Edgar.A Edgar.A - 1 year ago 69
Android Question

Android TicTacToe - random game endings

So today I was making TicTacToe for learning purposes, everything seemed good until i tried playing it myself - at some cases game ends before it should. Let's say this is my tictactoe grid:

1|2|3
4|5|6
7|8|9


So for example when i place X at 2 and O game suddenly endes concluding that player 2 (O user) won.

Here's my function for finding out if somebody won. I'm probably silly for doing calculations like this, but i don't really know any other methods of finding when somebody won and deciding who is the winner. Just simple 8 if statements on all possible outcomes which includes winner.

(plr1, plr2 - String with values of "X" and "O", text1,2,3 are textviews for X and O and they are arranged same as in grid above)

if(text1.getText().toString() == text2.getText().toString() && text2.getText().toString() == text3.getText().toString()) {
if(text1.getText().toString() == plr1) {
status.setText("Player 1 won!");
gameRunning = false;
}
else if(text1.getText().toString() == plr2){
status.setText("Player 2 won!");
gameRunning = false;
}
}
else if(text4.getText().toString() == text5.getText().toString() && text5.getText().toString() == text6.getText().toString()) {
if(text4.getText().toString() == plr1) {
status.setText("Player 1 won!");
gameRunning = false;
}
else if(text1.getText().toString() == plr2){
status.setText("Player 2 won!");
gameRunning = false;
}
}
else if(text7.getText().toString() == text8.getText().toString() && text8.getText().toString() == text9.getText().toString()) {
if(text1.getText().toString() == plr1) {
status.setText("Player 1 won!");
gameRunning = false;
}
else if(text1.getText().toString() == plr2){
status.setText("Player 2 won!");
gameRunning = false;
}
}
else if(text1.getText().toString() == text4.getText().toString() && text4.getText().toString() == text7.getText().toString()) {
if(text1.getText().toString() == plr1) {
status.setText("Player 1 won!");
gameRunning = false;
}
else if(text1.getText().toString() == plr2){
status.setText("Player 2 won!");
gameRunning = false;
}
}
else if(text2.getText().toString() == text5.getText().toString() && text5.getText().toString() == text8.getText().toString()) {
if(text1.getText().toString() == plr1) {
status.setText("Player 1 won!");
gameRunning = false;
}
else if(text1.getText().toString() == plr2){
status.setText("Player 2 won!");
gameRunning = false;
}
}
else if(text3.getText().toString() == text6.getText().toString() && text6.getText().toString() == text9.getText().toString()) {
if(text1.getText().toString() == plr1) {
status.setText("Player 1 won!");
gameRunning = false;
}
else if(text1.getText().toString() == plr2){
status.setText("Player 2 won!");
gameRunning = false;
}
}
else if(text1.getText().toString() == text5.getText().toString() && text5.getText().toString() == text9.getText().toString()) {
if(text7.getText().toString() == plr1) {
status.setText("Player 1 won!");
gameRunning = false;
}
else if(text7.getText().toString() == plr2){
status.setText("Player 2 won!");
gameRunning = false;
}
}
else if(text3.getText().toString() == text5.getText().toString() && text5.getText().toString() == text7.getText().toString()) {
if(text1.getText().toString() == plr1) {
status.setText("Player 1 won!");
gameRunning = false;
}
else if(text1.getText().toString() == plr2){
status.setText("Player 2 won!");
gameRunning = false;
}
}


Problem logically should be at if statements, but for me they seem okay, maybe I'm missing something, because currently is midnight here.

Answer Source

Comparing strings you get from TextViews is a performance bottleneck (even if done only a few times) and, more generally, not good practise.
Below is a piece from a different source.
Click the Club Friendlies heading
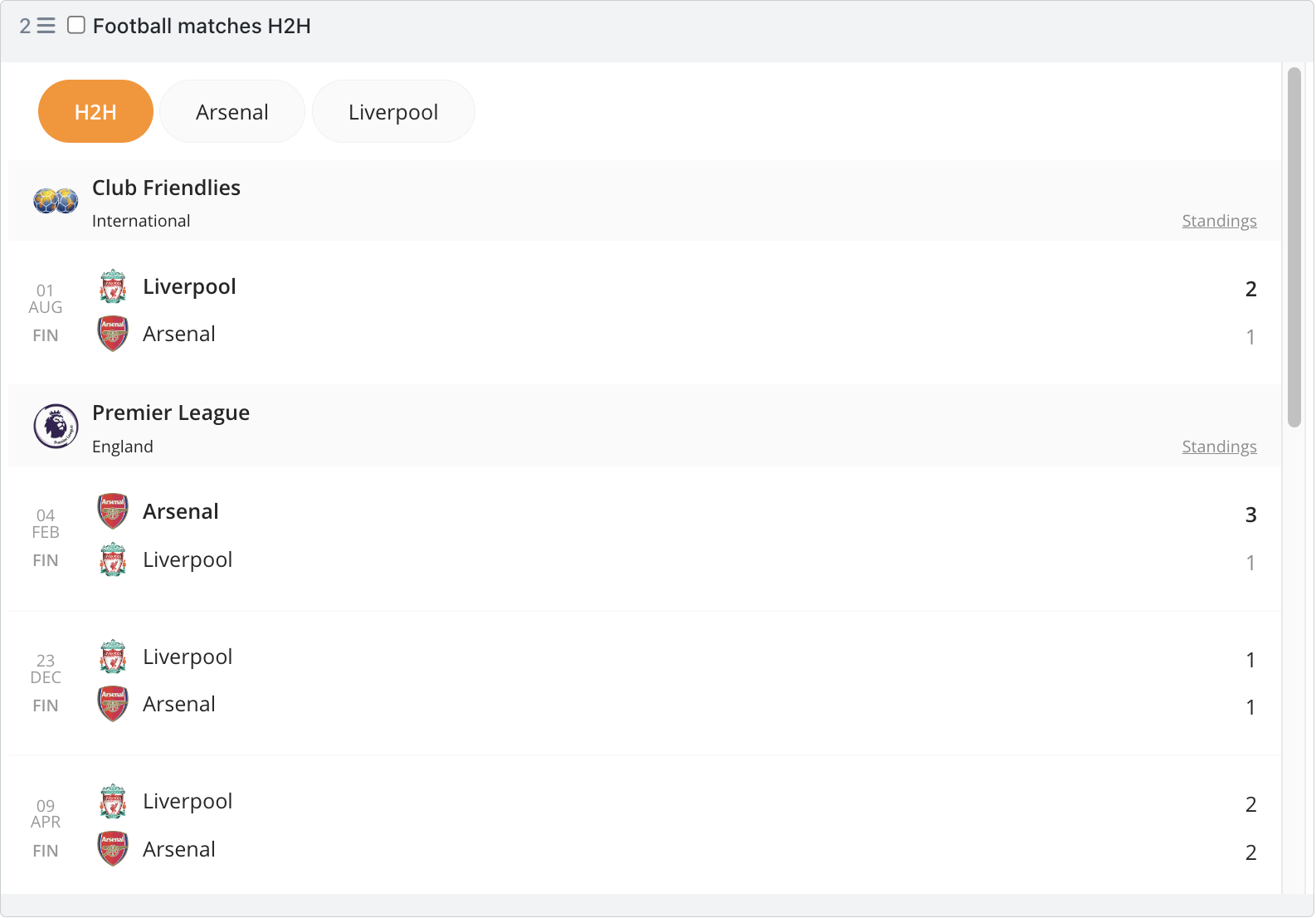The image size is (1316, 918). pos(166,188)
As you showed, your TicTacToe grid could fit in a 3x3 array, that could be defined as such: byte[][] grid = new byte[3][3];. A byte is enough as a grid square can only have 3 states: empty (e.g.0), X (1), and O (2).

Checking for winners is then easier, cleaner and faster:

  1. Check for horizontal wins

    for (int i = 0; i < 3; i++) {
        if ((grid[0][i] == grid[1][i]) && (grid[1][i] == grid[2][i])) {
            ...
        }
    }
    
  2. Check for vertical wins (for each column...)

  3. Check for the 2 diagonal wins (which is loopable but not worth it for a fixed 3×3 board)

In each case of a win, just take any value from the winning line to determine who won.